Obama’s first solution was to include these religious institutions in the new plan but to allow them one year before it would take effect. Many people were not happy with this initial plan. Rick Santorum believes the entire effort was unnecessary as “This has nothing to do with access. This is having someone pay for…something that shouldn’t even be in an insurance plan anyway because it is not, really an insurable item. This is something that is affordable, available.”
While I adamantly disagree with such a statement, it is not difficult to comprehend (though not excuse) why he might believe it given his personal context.
On the other end of the political spectrum, Sister Carol Keehan who is the head of a Catholic hospital group and seen as a voice of the religious left, also disagreed with the proposal. She stated her belief that Obama’s decision was principally and politically dangerous and could threaten the “the future of health reform.” Again, I may not completely agree, but I can understand her perspective.
What I have a much harder time understanding, however, is the mindset of those like New Hampshire Senator Kelly Ayotte who asserts, “This is not a women’s right issue, this is a religious liberty issue.”
Isn’t it both? Having access to adequate health care is certainly a woman’s right issue. Having to pay for a drug your religion rejects is a question of religious liberty. How can these be extracted from one another?
As Christians, it is incredibly tempting to believe our religious liberty has no negative impact on absolutely any other realm of society. We want to believe that if we are being faithful to our religion, to our God, then we must be doing the “right” thing.
The difficulty arises, however, when we realize that our faith does not take place within a social vacuum. Our individual relationships to God cannot be severed from our social impact on other individuals. There are times when religious liberty will butt heads with women’s rights, or pluralism, or marriage equality—and things get messy. Often, Christian claims to “religious liberty” are favored over the rights of persons indirectly involved.

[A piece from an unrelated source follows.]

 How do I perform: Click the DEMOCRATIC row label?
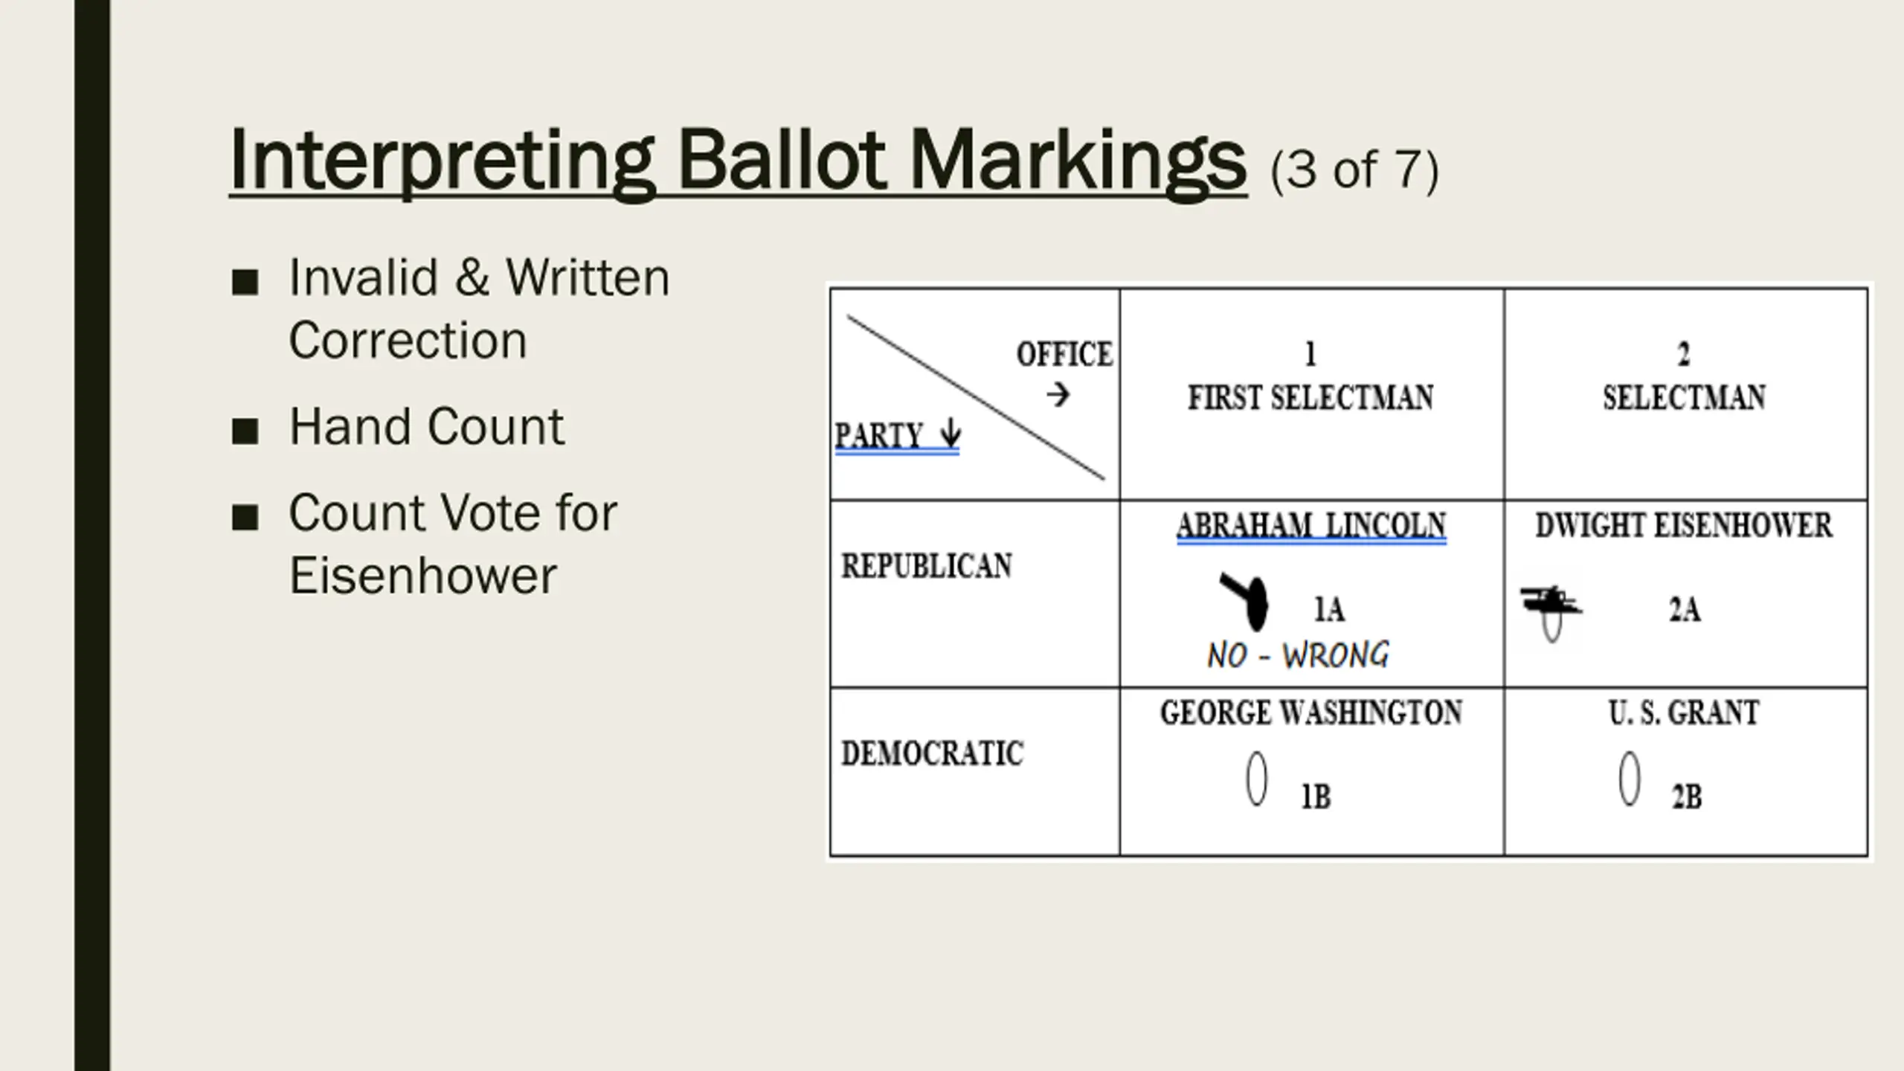click(x=932, y=753)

In this case, the rights of the women working at various hospitals and universities who do not share the religious values of the institution seem unclear to me. How to handle religious liberty in light of its societal implications remains ambiguous in my own mind.
Fortunately for Obama and for women across the nation, Obama found a way out of the ambiguity while managing to compromise neither women’s rights nor religious liberty. The religious institutions in question will not have to pay for birth control – the issue will be completely out of their hands.
Instead, the insurance companies will be held responsible for the free contraceptive care which works in their financial favor. As a result, women will have access to the health care they need starting August 1, 2012. I couldn’t be more pleased about this step in the right direction for women’s health. It is a great cause of celebration!
Yet, the ambiguity of religious (particularly Christian) liberty in light of the on-going “War on Women” warrants further exploration. It is not a new question, but it remains an unresolved one. Where do we draw the line on religious liberty? When do we ask those with other values to respect religious beliefs?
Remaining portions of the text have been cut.